Dietary intake of omega-6 fatty acids has previously been shown to be associated with a lower risk of AD, MCI, cognitive decline and all-cause mortality,87, 88, 89, 90 although increased risk has also been reported.91, 92, 93 For example, intake of omega-6 polyunsaturated fat was inversely associated with incident clinically diagnosed AD in a biracial sample of 815 participants from the Chicago Health and Aging Project,87 and the odds ratio of MCI decreased as intake of omega-6 fatty acids increased in 1233 individuals in the Mayo Clinic Study of Aging.88 In one of the only studies to specifically address the association between n-6 DPA and cognitive status, erythrocyte DPA levels were higher in adults older than 65 years with MCI than in healthy controls.94 Of particular relevance to the results reported here, a higher ratio between total erythrocyte n-6-PUFAs and n3-PUFAs was significantly negatively correlated with baseline DSST scores in the Lothian Birth Cohort 1936 study.95 However, as all n-6 PUFAs were considered as a group, it is possible that individual components such as DPA exerted a range of effects in different directions that could not be distinguished in the assay used. Although there may be many reasons for the inconsistent results reported across studies, many relied on food frequency questionnaires or interviews87, 88, 89, 92, 93 that are subject to recall bias rather than on laboratory measurements of metabolites as reported here. Most importantly, both the neuropsychological test batteries used to evaluate cognition and the individual omega-6 fatty acids chosen for analysis either alone or as components of a composite measure often varied between cohorts, and a large-scale hypothesis-free screen of the metabolome was not undertaken except in the ARIC study. Further research optimally relying on the use of the same cognitive tests to assess change over a similar time period may help to clarify whether increased levels of serum n-6 DPA are consistently associated with less decline in processing speed in early middle age.

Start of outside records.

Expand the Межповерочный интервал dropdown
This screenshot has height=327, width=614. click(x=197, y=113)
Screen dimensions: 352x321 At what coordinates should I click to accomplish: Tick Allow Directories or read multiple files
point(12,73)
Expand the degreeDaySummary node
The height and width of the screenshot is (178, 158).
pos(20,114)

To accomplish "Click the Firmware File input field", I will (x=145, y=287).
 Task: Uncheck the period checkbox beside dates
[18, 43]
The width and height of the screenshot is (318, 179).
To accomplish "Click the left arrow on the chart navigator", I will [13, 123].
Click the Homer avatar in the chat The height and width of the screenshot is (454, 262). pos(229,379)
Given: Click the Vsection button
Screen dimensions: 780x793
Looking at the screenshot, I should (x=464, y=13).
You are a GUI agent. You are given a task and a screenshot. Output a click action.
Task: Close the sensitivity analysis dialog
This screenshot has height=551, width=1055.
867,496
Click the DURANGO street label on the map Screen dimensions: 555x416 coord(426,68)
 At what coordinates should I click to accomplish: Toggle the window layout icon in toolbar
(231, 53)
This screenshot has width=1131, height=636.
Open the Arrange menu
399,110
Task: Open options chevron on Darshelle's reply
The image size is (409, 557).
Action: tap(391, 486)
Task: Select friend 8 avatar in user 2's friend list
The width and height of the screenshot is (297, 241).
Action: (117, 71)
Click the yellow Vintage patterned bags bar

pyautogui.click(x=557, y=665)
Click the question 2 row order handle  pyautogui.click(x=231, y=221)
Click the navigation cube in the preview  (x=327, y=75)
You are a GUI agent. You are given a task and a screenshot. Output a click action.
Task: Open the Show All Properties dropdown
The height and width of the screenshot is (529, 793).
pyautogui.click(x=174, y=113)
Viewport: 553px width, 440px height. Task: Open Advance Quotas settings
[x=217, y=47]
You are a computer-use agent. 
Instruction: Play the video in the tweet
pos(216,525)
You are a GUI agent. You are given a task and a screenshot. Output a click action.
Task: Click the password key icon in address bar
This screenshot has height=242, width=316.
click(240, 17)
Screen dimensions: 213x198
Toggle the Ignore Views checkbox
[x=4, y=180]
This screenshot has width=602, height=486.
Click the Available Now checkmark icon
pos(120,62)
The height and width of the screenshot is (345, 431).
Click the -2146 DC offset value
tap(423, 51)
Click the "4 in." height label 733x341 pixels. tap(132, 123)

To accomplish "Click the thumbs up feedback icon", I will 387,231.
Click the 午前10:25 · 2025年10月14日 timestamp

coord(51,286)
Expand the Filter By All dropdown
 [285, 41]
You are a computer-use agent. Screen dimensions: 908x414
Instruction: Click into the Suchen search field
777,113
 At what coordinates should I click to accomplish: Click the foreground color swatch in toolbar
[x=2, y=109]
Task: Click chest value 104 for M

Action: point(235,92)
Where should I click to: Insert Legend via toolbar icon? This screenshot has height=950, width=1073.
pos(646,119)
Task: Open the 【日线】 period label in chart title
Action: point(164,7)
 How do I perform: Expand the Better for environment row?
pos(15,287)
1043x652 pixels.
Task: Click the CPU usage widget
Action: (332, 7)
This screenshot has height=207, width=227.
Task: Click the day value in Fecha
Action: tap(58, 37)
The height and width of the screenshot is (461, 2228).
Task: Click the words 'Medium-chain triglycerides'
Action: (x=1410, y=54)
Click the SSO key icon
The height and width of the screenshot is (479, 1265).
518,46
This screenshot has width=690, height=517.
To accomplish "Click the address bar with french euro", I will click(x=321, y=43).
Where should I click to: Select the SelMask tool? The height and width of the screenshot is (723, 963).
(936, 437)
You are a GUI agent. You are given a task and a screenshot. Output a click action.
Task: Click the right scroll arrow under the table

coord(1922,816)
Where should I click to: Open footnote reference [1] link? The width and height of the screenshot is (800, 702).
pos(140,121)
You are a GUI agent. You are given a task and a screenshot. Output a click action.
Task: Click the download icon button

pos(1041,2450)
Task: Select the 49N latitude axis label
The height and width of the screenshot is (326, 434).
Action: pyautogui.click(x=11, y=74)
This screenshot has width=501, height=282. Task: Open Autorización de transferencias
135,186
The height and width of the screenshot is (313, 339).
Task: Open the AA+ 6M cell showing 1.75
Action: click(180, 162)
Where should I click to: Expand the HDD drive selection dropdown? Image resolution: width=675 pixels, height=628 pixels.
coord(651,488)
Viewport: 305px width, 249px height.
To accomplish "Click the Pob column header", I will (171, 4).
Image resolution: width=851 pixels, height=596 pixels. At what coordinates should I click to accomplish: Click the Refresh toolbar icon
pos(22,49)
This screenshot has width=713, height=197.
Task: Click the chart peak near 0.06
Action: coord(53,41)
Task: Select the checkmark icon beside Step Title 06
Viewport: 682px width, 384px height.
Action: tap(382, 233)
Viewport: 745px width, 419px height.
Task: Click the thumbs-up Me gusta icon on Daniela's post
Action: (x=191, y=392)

Taken together, these results demonstrate that screening the metabolome in midlife can be used to discover and prioritize biologically plausible biomarkers that may improve risk stratification for cognitive impairment at older ages. The strengths of the study include the prospective design and a large deeply phenotyped cohort that allowed the detection of an association between novel biomarkers and incident hospitalized dementia decades before it came to medical attention, as well as early cognitive change in non-demented community-dwelling adults. There are also limitations. Only one cognitive test was used to measure each of three cognitive domains, and cognitive change was analyzed over a short period in middle age when relatively few participants will have undergone substantial decline. Finally, there was only a single measurement of the serum metabolites, although rigorous quality-control procedures were undertaken to assure medium term reliability of the data, and the identity of some of the metabolites significantly associated with both phenotypes is currently unknown. While the association between a sex steroid hormone significantly associated with incident hospitalized dementia in African Americans was replicated in European American study participants, evaluation of the same metabolites in an independent replication sample of African Americans and across different ethnicities to address the generalizability of the findings is warranted.